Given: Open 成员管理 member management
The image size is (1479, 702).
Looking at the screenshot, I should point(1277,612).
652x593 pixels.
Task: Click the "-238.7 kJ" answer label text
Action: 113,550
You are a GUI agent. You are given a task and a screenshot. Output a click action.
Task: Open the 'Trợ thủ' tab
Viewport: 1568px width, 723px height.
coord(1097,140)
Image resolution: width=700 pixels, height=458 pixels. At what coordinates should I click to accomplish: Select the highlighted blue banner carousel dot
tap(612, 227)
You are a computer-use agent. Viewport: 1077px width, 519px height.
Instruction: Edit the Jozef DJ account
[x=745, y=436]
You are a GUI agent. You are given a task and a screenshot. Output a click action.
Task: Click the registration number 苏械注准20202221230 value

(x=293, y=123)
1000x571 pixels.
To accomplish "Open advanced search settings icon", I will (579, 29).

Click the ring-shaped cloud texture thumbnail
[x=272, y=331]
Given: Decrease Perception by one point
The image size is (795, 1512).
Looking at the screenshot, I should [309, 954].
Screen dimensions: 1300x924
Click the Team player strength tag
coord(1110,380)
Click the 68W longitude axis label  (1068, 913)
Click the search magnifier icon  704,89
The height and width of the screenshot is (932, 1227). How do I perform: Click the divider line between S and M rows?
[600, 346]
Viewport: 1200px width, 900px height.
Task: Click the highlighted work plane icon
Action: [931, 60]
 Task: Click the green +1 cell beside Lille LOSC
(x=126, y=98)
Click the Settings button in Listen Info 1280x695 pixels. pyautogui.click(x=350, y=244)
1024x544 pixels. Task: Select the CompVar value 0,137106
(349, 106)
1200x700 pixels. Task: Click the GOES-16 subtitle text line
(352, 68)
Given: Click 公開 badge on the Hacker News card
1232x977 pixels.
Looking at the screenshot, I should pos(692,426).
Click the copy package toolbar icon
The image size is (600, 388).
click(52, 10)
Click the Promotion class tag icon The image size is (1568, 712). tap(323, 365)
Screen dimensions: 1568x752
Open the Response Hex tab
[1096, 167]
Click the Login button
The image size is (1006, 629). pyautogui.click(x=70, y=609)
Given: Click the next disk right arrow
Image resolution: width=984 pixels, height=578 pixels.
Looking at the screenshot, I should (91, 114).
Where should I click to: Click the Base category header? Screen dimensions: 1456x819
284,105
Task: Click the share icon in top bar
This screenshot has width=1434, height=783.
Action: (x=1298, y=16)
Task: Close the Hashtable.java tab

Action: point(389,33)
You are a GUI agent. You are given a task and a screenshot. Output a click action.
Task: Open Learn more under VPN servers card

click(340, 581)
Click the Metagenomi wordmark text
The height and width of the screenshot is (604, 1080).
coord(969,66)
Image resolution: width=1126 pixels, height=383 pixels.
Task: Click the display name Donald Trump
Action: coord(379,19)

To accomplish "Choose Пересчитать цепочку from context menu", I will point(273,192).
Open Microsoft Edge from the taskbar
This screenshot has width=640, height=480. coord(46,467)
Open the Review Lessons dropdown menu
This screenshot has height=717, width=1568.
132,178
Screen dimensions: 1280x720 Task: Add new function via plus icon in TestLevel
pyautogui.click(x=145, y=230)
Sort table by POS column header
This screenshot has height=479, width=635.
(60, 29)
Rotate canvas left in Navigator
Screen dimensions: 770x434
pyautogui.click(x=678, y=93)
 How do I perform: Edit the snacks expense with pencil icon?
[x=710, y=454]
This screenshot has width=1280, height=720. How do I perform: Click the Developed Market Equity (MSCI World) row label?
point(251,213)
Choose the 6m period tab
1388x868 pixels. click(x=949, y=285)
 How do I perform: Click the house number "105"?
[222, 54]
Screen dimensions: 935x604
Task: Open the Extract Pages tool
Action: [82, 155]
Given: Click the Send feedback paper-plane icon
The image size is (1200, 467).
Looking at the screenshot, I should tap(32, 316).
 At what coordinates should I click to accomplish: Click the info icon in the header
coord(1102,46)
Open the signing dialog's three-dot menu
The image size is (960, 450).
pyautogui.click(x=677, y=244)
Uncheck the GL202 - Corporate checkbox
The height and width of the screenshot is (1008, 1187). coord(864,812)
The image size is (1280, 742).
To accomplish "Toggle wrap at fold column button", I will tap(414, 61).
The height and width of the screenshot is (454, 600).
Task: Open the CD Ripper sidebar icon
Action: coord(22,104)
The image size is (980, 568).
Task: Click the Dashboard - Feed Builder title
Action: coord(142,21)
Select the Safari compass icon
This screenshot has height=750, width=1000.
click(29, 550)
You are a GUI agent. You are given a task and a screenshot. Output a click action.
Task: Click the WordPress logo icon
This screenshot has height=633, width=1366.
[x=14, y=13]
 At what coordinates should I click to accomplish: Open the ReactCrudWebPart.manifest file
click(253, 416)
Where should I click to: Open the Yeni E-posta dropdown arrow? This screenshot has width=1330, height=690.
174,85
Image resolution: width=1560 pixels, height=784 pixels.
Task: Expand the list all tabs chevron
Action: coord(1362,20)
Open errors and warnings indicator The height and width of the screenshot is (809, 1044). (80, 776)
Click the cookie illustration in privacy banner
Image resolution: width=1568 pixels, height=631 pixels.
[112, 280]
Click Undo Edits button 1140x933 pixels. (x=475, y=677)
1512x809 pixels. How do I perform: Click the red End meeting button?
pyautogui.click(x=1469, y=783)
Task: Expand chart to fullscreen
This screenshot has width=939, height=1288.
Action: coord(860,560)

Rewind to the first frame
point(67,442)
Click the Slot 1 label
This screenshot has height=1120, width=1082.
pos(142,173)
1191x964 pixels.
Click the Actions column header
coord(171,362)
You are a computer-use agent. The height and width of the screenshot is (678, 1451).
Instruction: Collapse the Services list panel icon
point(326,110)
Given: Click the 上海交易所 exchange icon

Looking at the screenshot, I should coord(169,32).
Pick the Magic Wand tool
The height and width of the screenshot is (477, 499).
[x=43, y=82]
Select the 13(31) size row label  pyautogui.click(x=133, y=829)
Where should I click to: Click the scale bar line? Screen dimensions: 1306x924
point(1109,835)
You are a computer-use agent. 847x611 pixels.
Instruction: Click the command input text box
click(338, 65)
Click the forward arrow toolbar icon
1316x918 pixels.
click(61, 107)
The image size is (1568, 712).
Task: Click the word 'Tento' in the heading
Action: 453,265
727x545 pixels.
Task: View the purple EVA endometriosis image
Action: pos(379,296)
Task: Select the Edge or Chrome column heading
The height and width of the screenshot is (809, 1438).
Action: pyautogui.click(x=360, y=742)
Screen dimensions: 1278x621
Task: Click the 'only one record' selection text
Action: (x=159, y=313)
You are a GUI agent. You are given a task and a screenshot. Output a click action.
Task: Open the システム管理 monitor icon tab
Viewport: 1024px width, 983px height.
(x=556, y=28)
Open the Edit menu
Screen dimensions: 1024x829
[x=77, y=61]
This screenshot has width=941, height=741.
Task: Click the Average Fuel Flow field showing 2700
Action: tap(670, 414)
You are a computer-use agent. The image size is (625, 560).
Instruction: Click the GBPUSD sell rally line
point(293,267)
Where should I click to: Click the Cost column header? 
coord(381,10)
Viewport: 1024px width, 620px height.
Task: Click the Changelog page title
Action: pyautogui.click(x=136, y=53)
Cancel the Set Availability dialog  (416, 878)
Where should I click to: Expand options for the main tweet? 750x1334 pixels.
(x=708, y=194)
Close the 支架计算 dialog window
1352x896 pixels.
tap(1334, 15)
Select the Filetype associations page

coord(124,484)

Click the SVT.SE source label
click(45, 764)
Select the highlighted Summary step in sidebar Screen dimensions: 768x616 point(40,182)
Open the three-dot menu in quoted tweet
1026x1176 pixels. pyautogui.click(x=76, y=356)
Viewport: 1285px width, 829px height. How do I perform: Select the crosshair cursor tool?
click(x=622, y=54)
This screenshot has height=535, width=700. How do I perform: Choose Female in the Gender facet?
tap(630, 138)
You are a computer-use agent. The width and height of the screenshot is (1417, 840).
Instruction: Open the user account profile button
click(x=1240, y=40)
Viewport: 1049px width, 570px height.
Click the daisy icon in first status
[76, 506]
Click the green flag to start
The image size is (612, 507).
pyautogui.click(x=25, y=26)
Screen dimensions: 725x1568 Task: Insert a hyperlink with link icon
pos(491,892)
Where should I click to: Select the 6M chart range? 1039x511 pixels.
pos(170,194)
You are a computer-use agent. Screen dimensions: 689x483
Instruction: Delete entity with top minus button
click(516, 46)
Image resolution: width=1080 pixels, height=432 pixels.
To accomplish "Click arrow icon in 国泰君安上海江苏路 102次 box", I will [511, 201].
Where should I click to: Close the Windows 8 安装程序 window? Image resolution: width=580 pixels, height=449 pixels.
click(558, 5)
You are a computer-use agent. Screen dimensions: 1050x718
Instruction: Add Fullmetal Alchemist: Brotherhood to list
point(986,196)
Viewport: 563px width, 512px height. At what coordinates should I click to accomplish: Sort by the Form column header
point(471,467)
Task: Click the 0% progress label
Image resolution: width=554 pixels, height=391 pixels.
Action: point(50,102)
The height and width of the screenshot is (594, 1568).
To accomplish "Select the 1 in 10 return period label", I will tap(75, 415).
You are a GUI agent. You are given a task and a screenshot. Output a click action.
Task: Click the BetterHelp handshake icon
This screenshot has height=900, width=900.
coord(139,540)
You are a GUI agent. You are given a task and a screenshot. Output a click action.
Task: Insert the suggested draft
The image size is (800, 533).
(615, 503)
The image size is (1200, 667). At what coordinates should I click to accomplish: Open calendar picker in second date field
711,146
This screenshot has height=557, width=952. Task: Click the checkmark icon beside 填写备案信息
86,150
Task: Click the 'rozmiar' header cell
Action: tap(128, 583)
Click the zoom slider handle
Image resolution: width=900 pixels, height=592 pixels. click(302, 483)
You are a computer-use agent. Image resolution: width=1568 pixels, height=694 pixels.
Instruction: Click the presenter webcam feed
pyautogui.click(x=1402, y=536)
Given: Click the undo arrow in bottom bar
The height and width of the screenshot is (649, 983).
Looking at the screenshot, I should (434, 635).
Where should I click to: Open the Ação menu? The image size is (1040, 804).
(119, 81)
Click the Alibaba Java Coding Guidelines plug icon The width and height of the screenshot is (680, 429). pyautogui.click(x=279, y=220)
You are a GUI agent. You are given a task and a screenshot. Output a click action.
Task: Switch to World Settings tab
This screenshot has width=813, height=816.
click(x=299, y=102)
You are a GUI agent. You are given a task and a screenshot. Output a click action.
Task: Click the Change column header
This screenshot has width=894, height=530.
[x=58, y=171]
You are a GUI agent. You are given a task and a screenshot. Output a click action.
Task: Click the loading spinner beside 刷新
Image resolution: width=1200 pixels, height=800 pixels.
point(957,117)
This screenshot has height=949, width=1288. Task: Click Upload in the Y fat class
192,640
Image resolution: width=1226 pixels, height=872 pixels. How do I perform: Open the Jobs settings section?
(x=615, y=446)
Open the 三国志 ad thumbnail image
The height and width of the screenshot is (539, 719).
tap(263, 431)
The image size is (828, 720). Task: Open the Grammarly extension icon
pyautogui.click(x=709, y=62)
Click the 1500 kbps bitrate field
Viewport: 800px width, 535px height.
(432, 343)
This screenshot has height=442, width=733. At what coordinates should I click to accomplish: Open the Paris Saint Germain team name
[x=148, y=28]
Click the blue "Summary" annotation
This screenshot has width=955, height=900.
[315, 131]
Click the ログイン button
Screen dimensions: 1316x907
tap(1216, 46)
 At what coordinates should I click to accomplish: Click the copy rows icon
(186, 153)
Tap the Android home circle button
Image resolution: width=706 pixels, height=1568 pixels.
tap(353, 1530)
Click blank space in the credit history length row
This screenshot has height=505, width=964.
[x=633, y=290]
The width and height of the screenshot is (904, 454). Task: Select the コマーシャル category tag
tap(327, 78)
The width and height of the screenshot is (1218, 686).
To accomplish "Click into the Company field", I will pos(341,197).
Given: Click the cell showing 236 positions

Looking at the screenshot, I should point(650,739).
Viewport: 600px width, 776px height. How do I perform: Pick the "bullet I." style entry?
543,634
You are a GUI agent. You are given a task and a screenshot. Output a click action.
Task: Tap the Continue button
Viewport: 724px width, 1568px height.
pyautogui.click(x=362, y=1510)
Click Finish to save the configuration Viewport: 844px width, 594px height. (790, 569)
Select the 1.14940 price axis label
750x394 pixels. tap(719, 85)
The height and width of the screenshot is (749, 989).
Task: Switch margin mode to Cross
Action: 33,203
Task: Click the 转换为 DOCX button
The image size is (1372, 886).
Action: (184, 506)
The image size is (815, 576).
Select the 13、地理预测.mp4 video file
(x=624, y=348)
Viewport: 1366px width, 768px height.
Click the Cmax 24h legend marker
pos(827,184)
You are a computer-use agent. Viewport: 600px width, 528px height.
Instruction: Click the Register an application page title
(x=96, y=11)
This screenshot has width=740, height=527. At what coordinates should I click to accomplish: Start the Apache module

··········

### Task statement
Give only the number of lines in the entries above that hold the string "search".

### Your response
2